Festas da Feira de São Pantaleão

Julho é mês de São Pantaleão e, este ano, Figueiró dos Vinhos não esquece a tradição com mais de 500 anos. O culto deste santo mártir aliado à realização de uma feira franca de génese medieval foi razão, para todos os anos, entre 26 e 28 de julho, se comemorar as Festas da Feira de S. Pantaleão. Apesar do culto religioso se ter perdido, o costume feirante e festivo permaneceu.

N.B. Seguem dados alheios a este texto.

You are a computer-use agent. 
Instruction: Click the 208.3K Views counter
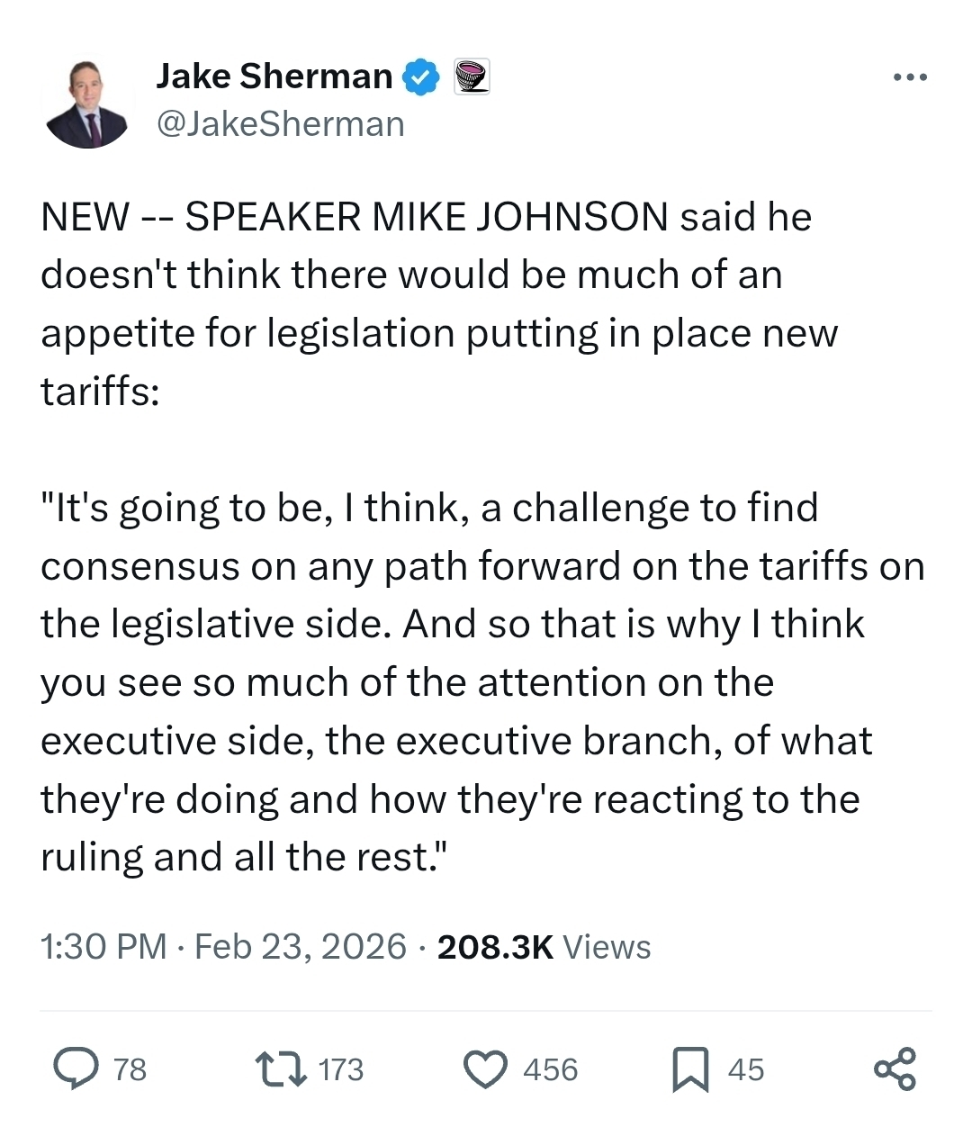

Figueiró dos Vinhos oferece, assim, três dias de Feira Tradicional e Feira de Artesanato e Produtos Regionais, e muita música em cartaz. Quim Barreiros é quem abre a Festa logo na sexta-feira, pelas 22h00. O sábado vai ter sabor a teatro musical com “Vou levar-te comigo”, um espetáculo divertido, conduzido pelas mãos do ator José Raposo, que trará à lembrança canções de várias épocas. O último dia é preenchido com o Festival de Bandas Filarmónicas e com a Final da 5ªEdição do Concurso “Figueiró SuperStar”.

Um fim-de-semana figueiroense emblemático e prazenteiro é o convite deixado a todos os que queiram visitar as Festas da Feira de S. Pantaleão 2019.

 

 

Sabia que…

A Feira de São Pantaleão possui fortes raízes medievais dado que, anteriormente, nesta região, se realizava uma feira franca (os feirantes estavam livres de impostos), associada à colheita e tratamento dos cereais de Outono-Inverno, na mesma altura em que se celebrava o culto a S. Pantaleão (27 de julho).

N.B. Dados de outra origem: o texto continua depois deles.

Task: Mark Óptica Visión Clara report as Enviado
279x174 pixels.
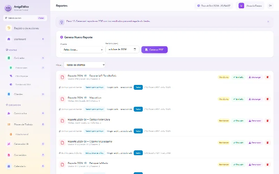Action: click(238, 121)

O culto a este santo mártir da Igreja Católica foi introduzido no concelho por um arcebispo de Braga, D. Diogo de Sousa, presumivelmente nascido em Figueiró dos Vinhos, no ano de 1461, e filho de D. João Rodrigues de Vasconcelos, senhor da Vila de Figueiró dos Vinhos e Pedrógão. Sendo Bispo do Porto de  1496 a 1505, altura em que tomou o arciprestado de Braga, ambas regiões de profundo culto a S. Pantaleão, ofereceu, em 1499, uma relíquia do Santo à Igreja Matriz de S. João Baptista, introduzindo, assim, este culto religioso em Figueiró, de modo intrínseco e perpétuo.

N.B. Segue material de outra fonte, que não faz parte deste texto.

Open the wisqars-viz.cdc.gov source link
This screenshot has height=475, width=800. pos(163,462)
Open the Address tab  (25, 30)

Na época, aquando da realização da feira, Figueiró dos Vinhos era invadido por vendedores, que aproveitavam para comercializar os seus produtos (cereais, artesanato, tecidos, e outros artigos) e por romeiros que vinham cumprir promessas. 

Nos dias de hoje, o culto religioso perdeu-se, mas, entre 26 e 28 de julho, ainda se realizam as Festas da Feira de São Pantaleão, aliando cultura, teatro e música à concentração de feirantes de todo o país.